Lots of channel surfing, but mostly we stayed on CNN and Fox News. Not a lot of talking amongst us.

The guys who were fire guys also were visibly upset, and raring to go. The paid ambulance guy who also volunteered with us got beeped, and took off for his HQ. Funny, no women came in, though we are 2/3 female volunteers. It was fire guys, and former fire guys like me. I guess it’s a fire thing. In an emergency, go to the base.

Went home at about 5 pm, when it was becoming obvious that we wouldn’t be called just yet to do anything. The lovely wife and I talked some, but I was still numb.

I cried for the first time months and months later. I taped the CBS documentary (by the two French brothers) but we couldn’t bear to watch it for about eight weeks. Then we did, and we cried, the wife and I.
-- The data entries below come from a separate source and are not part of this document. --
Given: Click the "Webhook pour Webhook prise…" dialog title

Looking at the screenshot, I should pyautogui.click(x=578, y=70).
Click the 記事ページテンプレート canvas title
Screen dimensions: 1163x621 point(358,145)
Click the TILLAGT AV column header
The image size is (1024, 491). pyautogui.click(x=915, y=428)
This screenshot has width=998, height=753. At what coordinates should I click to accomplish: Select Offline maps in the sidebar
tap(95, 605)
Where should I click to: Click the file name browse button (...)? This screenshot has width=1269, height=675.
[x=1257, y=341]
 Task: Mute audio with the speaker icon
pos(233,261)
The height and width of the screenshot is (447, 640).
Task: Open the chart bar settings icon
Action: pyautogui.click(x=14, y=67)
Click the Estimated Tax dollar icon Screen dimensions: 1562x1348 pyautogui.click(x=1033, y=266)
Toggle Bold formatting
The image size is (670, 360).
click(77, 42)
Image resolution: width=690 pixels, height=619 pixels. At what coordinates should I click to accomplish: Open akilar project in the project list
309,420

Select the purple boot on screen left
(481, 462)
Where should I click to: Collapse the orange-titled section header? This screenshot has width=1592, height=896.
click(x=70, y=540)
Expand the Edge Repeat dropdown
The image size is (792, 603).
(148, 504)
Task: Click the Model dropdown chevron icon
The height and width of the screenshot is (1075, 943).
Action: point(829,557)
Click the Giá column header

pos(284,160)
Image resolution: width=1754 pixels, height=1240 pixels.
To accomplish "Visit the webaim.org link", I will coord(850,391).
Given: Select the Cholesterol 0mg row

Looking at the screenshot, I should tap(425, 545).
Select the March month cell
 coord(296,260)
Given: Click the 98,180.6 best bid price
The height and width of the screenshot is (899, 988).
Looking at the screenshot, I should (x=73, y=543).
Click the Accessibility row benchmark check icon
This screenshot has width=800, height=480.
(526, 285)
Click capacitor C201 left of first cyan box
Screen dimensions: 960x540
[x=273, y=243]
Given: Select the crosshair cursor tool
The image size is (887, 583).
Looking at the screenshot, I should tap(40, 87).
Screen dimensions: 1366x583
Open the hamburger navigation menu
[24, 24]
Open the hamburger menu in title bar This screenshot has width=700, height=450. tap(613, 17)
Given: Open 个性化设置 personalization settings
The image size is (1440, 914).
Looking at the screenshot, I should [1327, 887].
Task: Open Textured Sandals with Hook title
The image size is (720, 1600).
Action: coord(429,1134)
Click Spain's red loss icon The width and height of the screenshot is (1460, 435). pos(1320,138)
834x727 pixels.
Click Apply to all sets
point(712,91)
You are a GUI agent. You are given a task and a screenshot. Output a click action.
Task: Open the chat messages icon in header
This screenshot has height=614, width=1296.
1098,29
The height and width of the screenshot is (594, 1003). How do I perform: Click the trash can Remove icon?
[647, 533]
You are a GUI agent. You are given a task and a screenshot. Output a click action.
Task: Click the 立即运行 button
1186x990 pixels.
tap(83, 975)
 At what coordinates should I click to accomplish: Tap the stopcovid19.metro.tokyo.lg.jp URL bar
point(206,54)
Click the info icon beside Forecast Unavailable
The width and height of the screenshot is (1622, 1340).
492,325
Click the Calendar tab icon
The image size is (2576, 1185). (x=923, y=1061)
I was so proud to be an EMT, and a former firefighter that day, and every day since. My wife hugged me once and said “I’m glad you weren’t there because I wouldn’t have you now.” She knows. There was only one direction to run that day. If I could have, I would have. A part of me still mourns that I could not have done anything, that I was not able to do something, anything.

My PTSD level is pretty high, anyway, from the years of fire and EMS. This added to it, both in a good way, and in a bad way. It made it easier to be an EMT, but gave me, gave us all, some pretty big footsteps to follow in.

Yes, I recognize that the emotions that I have felt are nothing in comparison to those felt by the people who lost loved ones in these acts of murder. I have no intention of saying that they have any equivalence. I’m just talking about me.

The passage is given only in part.